Nilai Dibalik Kata “Gotong Royong” Dan Penerapannya Dalam Dunia Pendidikan

Nilai Dibalik Kata “Gotong Royong” Dan Penerapannya Dalam Dunia Pendidikan

“Gotong royong adalah pembantingan tulang bersama, pemerasan keringat bersama, perjuangan bantu-membantu bersama. Amal semua buat kepentingan semua, keringat semua buat kebahagian semua”

Itulah sepenggal pidato yang disampaikan oleh Presiden Soekarno untuk menjadikan gotong royong sebagai landasan semangat membangun bangsa. Gotong royong sebenarnya bukan sebuah istilah yang baru dikumandangkan pada zaman penjajahan, namun sudah lama dinarasikan oleh para leluhur.

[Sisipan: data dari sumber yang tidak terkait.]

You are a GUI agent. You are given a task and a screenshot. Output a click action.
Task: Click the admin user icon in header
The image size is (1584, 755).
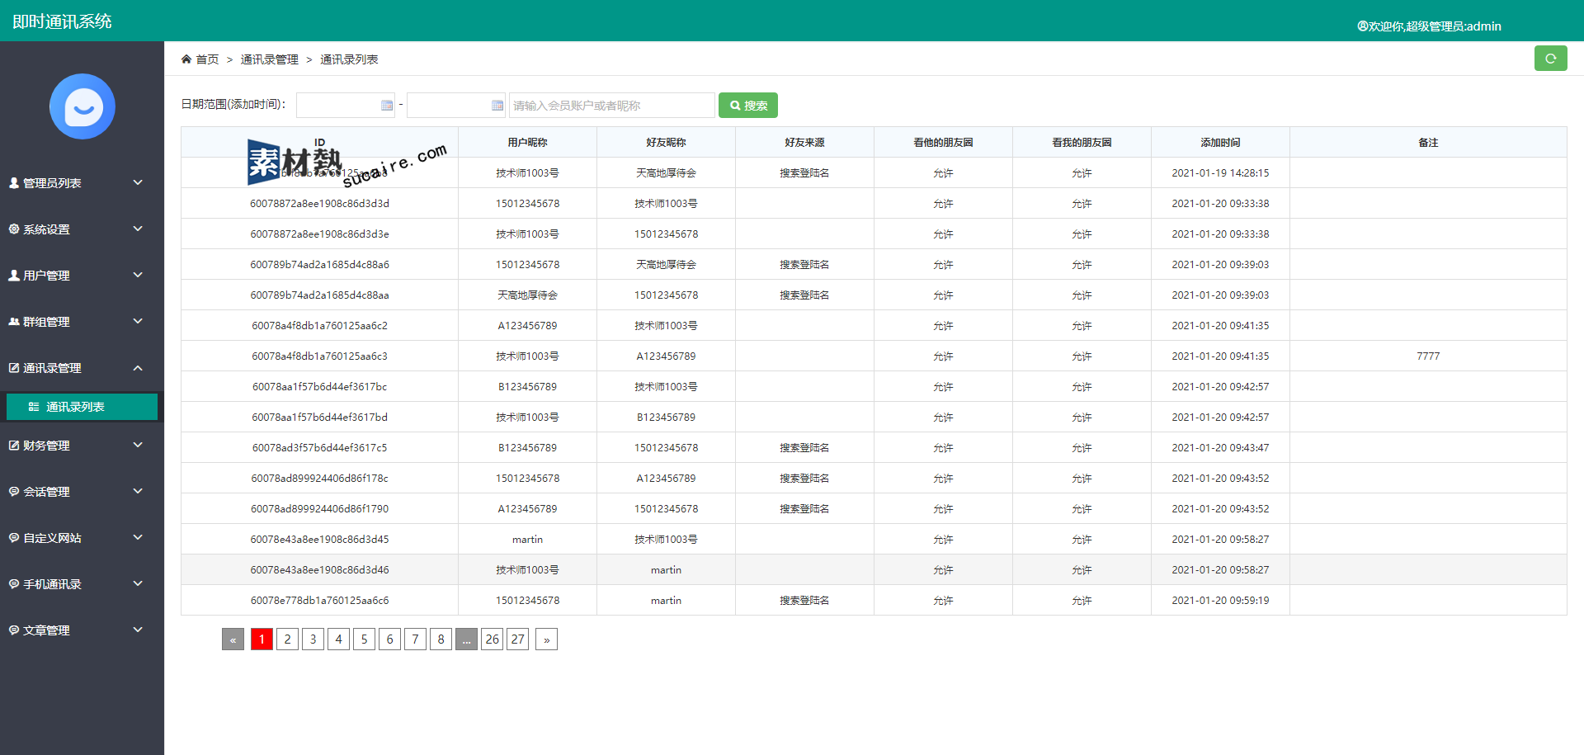pyautogui.click(x=1362, y=26)
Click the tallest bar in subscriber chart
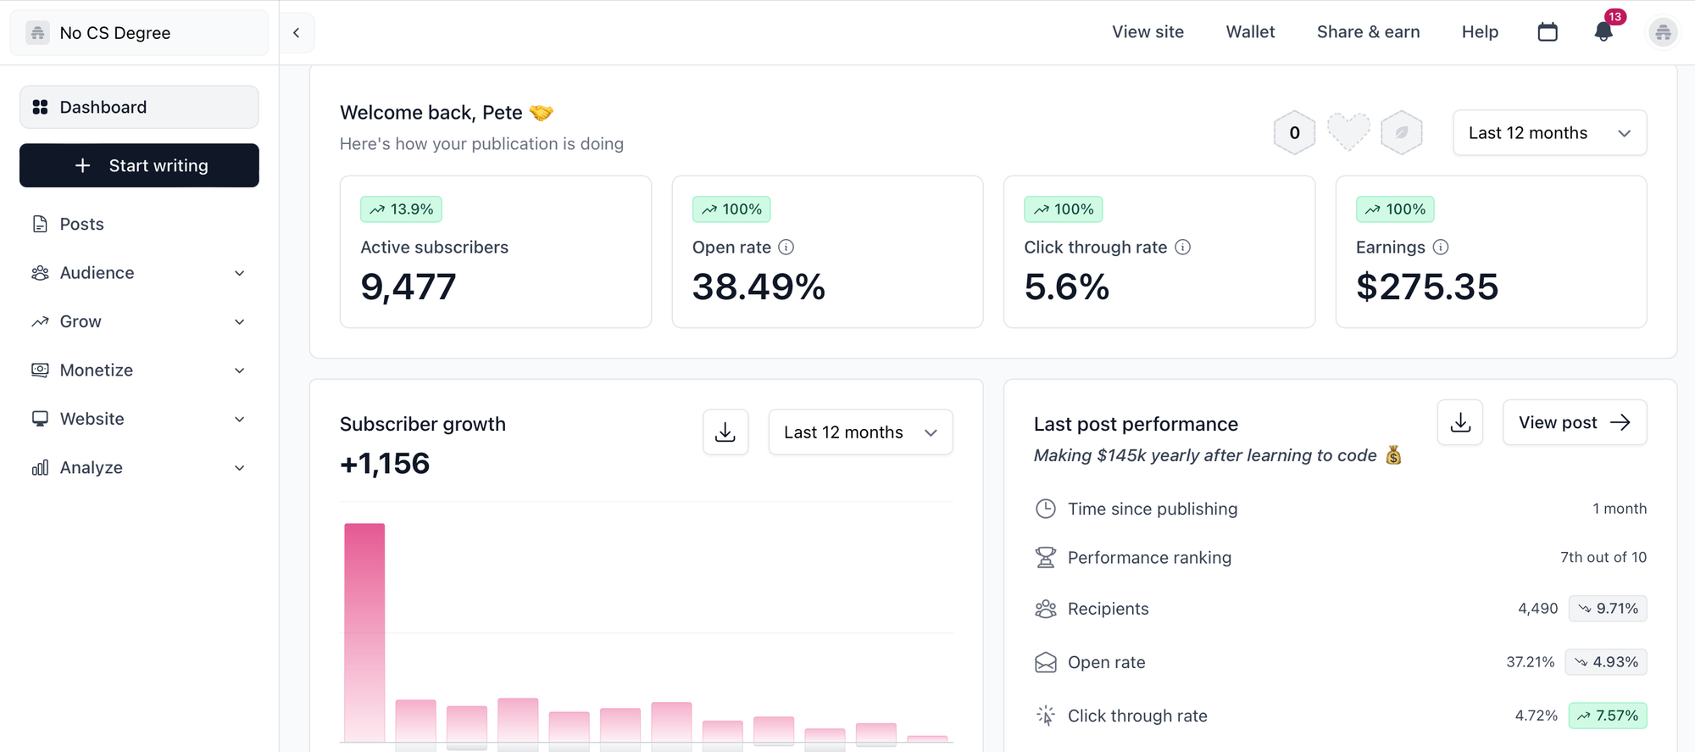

Masyarakat Indonesia memang dikenal sebagai masyarakat yang mau menolong sesama. Hal ini diwujudkan pada beberapa momen seperti kerja bakti membangun fasilitas umum, membersihkan lingkungan sekitar, tolong menolong saat pesta pernikahan atau upacara adat, bahkan menolong dengan berbagai bentuk sumbangan pada korban bencana alam.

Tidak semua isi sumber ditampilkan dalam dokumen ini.